Here we have a list of our images, so this is all we actually need since both our x and y are there.

Next we want to split the data. We did a random 80/20 split in the first article, so we will repeat this here using RandomSplitter:

splitter = RandomSplitter(valid_pct=0.2, seed=42)

Finally we need our labeller, which is a RegexLabeller:

get_y=RegexLabeller(pat = r'/([^/]+)_\d+.*')

Now before we continue we need some item and batch transforms to augment our data:

item_tfms = RandomResizedCrop(460, min_scale=0.75, ratio=(1.,1.))
batch_tfms = [*aug_transforms(size=224, max_warp=0), Normalize.from_stats(*imagenet_stats)]

And finally we can work this into our DataBlock:

dblock = DataBlock(blocks=blocks,
                   get_items=get_image_files,
                   splitter=splitter,
                   get_y=get_y,
                   item_tfms=item_tfms,
                   batch_tfms=batch_tfms)

Let’s build our data:

dls = dblock.dataloaders(path/'images', bs=64)

And view some data just to be sure:

dls.show_batch()

We have now seen three major examples of the API from a DataLoader perspective.

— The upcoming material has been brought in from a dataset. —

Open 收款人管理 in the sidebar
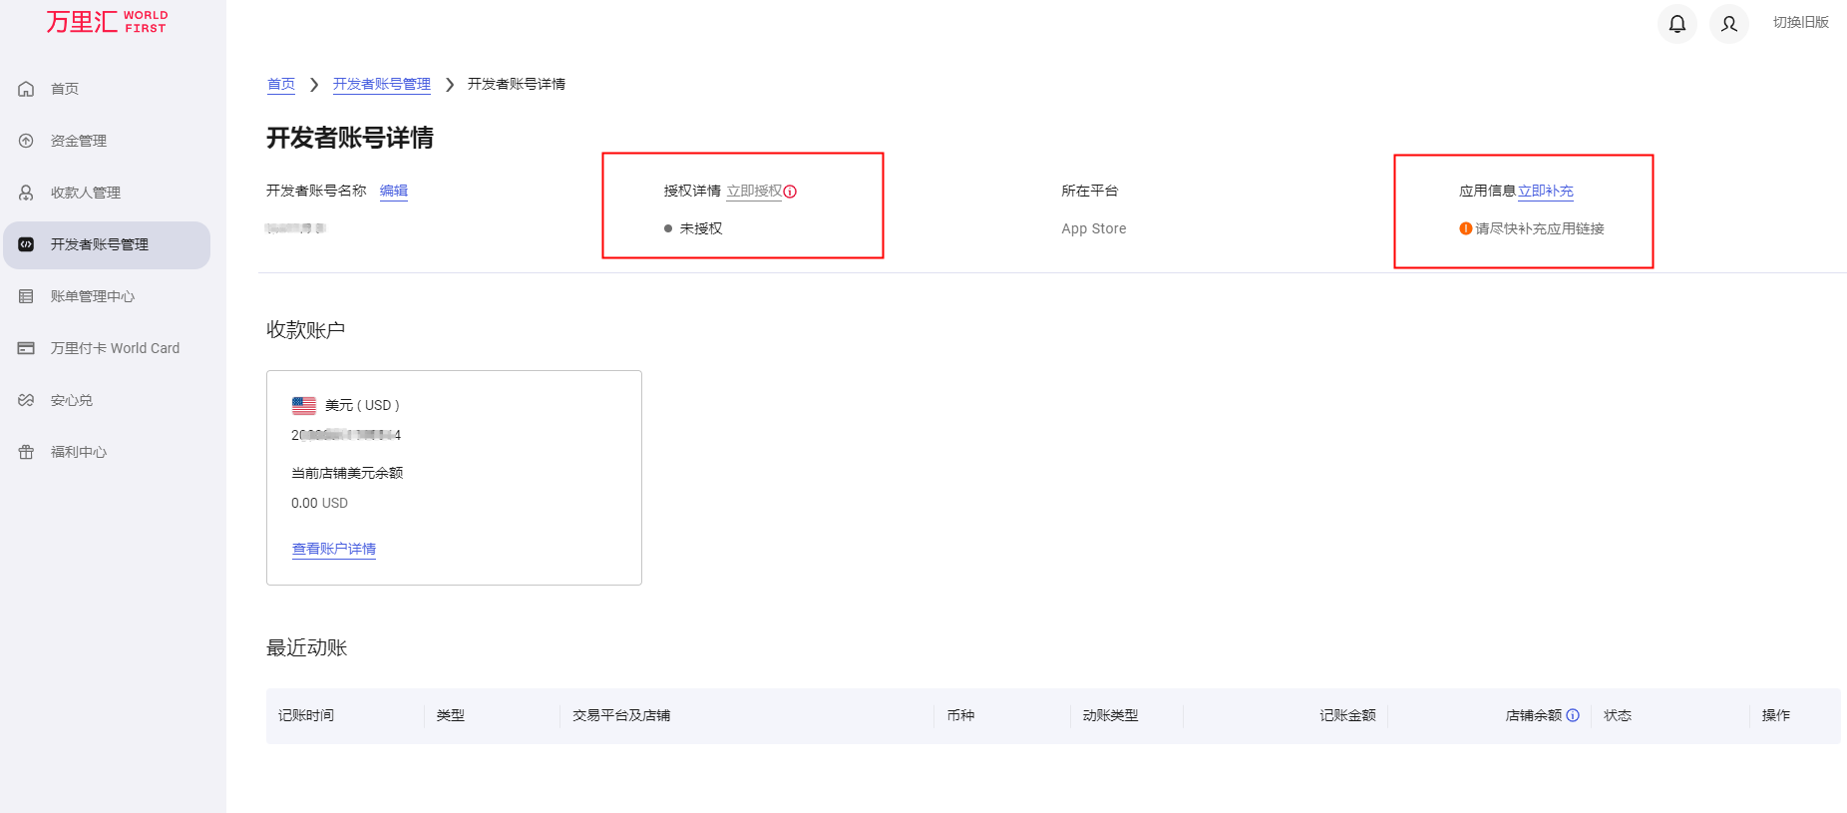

Along with this article I invite you to read my other articles related to the DataBlock API:

As they cover a few more specifics in regards to the API.

Test Sets

Now finally I mentioned the addition of labelled and non-labelled test sets. Originally back in the old fastai version when you did add_test for a test set and wanted it labelled you had to do a weird workaround. However this is no longer the case. With fastai’s test_dl method we can pass with_labels=True and it will attempt to label our data if it is labelled the same format as it were for training.

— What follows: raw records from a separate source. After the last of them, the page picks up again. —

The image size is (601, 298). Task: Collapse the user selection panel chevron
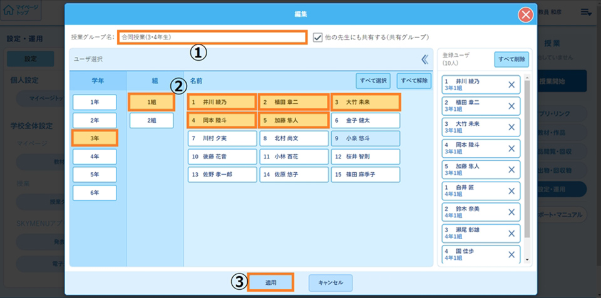click(425, 59)
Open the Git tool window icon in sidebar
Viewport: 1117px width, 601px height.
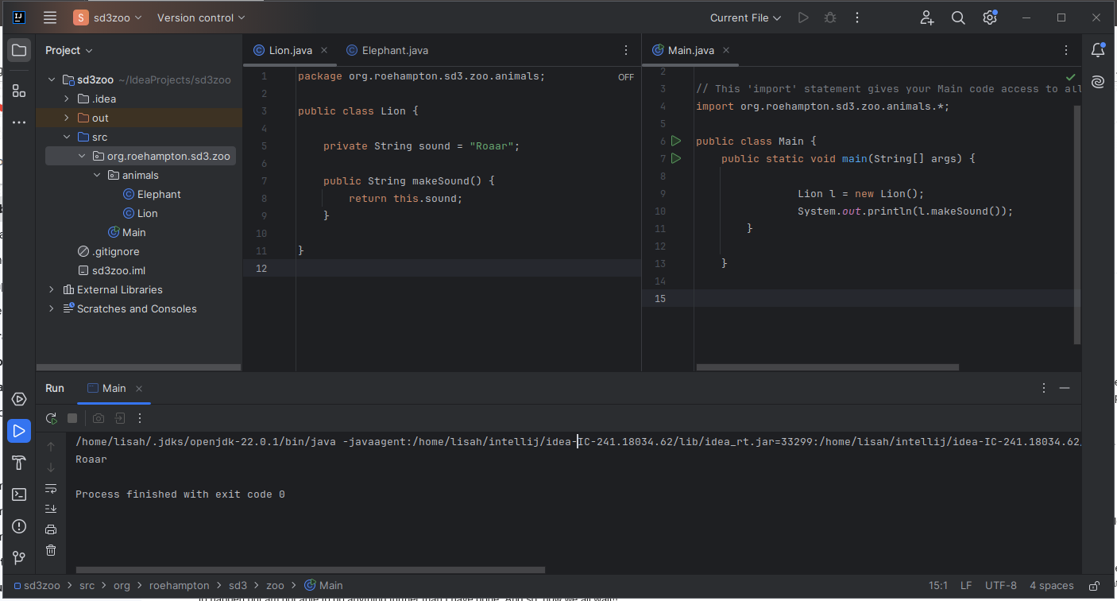pyautogui.click(x=18, y=557)
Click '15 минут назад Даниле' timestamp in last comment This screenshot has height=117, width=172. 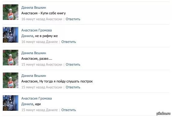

Note: tabular problems will always assume with_labels to be True if the y is present in the DataFrame

Now let’s first use the defaults for test_dl on some data:

dl = dls.test_dl(imgs[:10], with_labels=False)

We can look at a batch:

dl.show_batch()

And we can just see blank images! Now if we change this:

dl = dls.test_dl(imgs[:10], with_labels=True)
dl.show_batch()

We have our labels again! This is fantastically nice as you can then just pass this DataLoader into learn.validate by doing learn.validate(dl=dl) and there will be no complaints!

Minor Changes and Closing Thoughts

Finally, let’s cover some minor naming changes.

  • Passing callbacks to our Learner and during any fit are now called cbs rather than callbacks
  • Callbacks have more events in which you are able to adjust and their naming is slightly different
  • Metrics should inherit AccuMetric, but loss functions do not need this

Everything is is a major API change or difference altogether.

Thank you so much for reading, and I implore you to check out the new library! It’s been carefully crafted over the last year and a half (since the previous part 2) and has really turned into something special. These first two articles I wanted out the day of release, so part 3 will take me a few more days. Thanks again for reading and have fun exploring!